The call came at 11:45 a.m.—just an hour and 15 minutes before we were scheduled to leave our Brooklyn apartment and drive to a hospital on New York City’s Upper East Side. “I have bad news,” my reproductive endocrinologist said in his kind but candid manner. I put him on hold and ran to the kitchen to get my husband. Shit, shit, shit, I thought. This is it. This is really IT.
After two and a half years of trying to have a baby, including one and a half years of grueling fertility treatments, we were in the middle of our fourth and final IVF cycle last week when our fresh embryo transfer was cancelled.
It wasn’t a total shock, as I had undergone my egg retrieval procedure on March 16—just one day before the American Society for Reproductive Medicine (ASRM) released guidelines strongly suggesting the suspension of most fertility treatments due to COVID-19.
Still, we had held out hope while the evidence mounted against us. (I guess situational delusion is a handy trick you learn when you’ve been plugging away at a highly unpredictable process for so damn long?)
A little backstory: Our previous three attempts at IVF had followed best practices.
We biopsied, genetically screened, and froze our embryos. But we now know I have inexplicably poor egg equality for a 37-year-old—a diagnosis fertility specialists can only confidently make, unfortunately, after several cycles and tens of thousands of dollars of trial and error.
Our doctor had suggested we give it one last shot without the biopsying and freezing steps, which can further damage delicate embryos. Sadly, we never got a chance to follow through on this hail-mary attempt, but were far enough along that we had already sunk about $12,000 into the cycle. (Imagine swallowing that just days after your husband—a freelance music industry professional who makes his living in live events—found out his income would now be zero for at least the next six months.)

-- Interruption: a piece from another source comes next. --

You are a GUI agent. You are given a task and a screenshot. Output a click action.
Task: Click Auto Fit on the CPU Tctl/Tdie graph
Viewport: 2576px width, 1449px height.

The ASRM says it is revisiting its recommendations every two weeks, but it is impossible to see into the future and tell when fertility treatments will actually resume. So many people are now forced to confront that reality (33 percent of American adults have used fertility treatments or know someone who has, according to a Pew Research Center survey), along with the economic challenges of continuing prohibitively expensive interventions in such uncertain times.
I feel incredibly privileged that my insurance covered most of our first three cycles of IVF, but even with a lifetime max higher than most, we’ve still paid approximately $45,000 out of pocket so far. Now we face the difficult decision of what to do with the money—dwindling personal savings, family loans, and credit—we have left. Do we put it toward donor eggs? Adoption?
But in the meantime, we grieve.
Courtesy Kim Tranell
The first day, that looked—as it always does—like a lot of guttural crying into our dog’s fluffy fur and copious amounts of pacing around our 1,000-square-foot apartment. Once the sharp pain gave way to the dull ache of our new reality, however, we quickly realized we were left without so many of the coping mechanisms we had come to rely on. This time there would be no hugs from our nieces and nephews. There would be no consolation-prize vacation (always entirely and proudly booked on credit card points incurred via IVF, of course).
Was being alone with our disappointment emotionally excruciating? Yes. But in certain ways, those of us struggling with infertility have been training for this quarantined-in-a-crippling-financial-recession moment for years.
Fertility treatments are socially isolating, mentally draining, incredibly expensive, and extremely time-sensitive.
Many of us complain about the feeling that our life has been “put on hold” for years as we pinch pennies to pay medical bills, or while at the whim of unmissable early-morning monitoring appointments tied to the arrival of our period. We are pros at uncertainty, self-sacrifice, and relinquishing control.
Courtesy Kim Tranell
Still, as I mourn our own hopes for a genetic child, I can’t help but think of the couple in my online support group who exhausted most of its emergency fund earlier this year to give it one last go, or that single woman who went into credit card debt to try even once.
And my heart aches for every female patient over the age of 40, whose chance at having a biological child through IVF declines more sharply with each passing year, according to the American College of Obstetricians and Gynecologists. For me—for them—the challenges of this moment are magnified.
Yet at the same time, I’m feeling surprisingly zen as my husband and I are forced to sit alone with our sadness. Our journey so far has been all about picking ourselves up and trying again, to a dizzying degree. But for once, we can’t move forward just yet.
Lives everywhere are on hold. And for the first time in ages, I feel so much less alone.
Kim Tranell is a freelance writer who has contributed to Glamour, Seventeen, Teen Vogue, Psychology Today, and more. She lives in Brooklyn, New York, with her husband, Josh; their terrier mix, Miso; and a massive collection of records and books.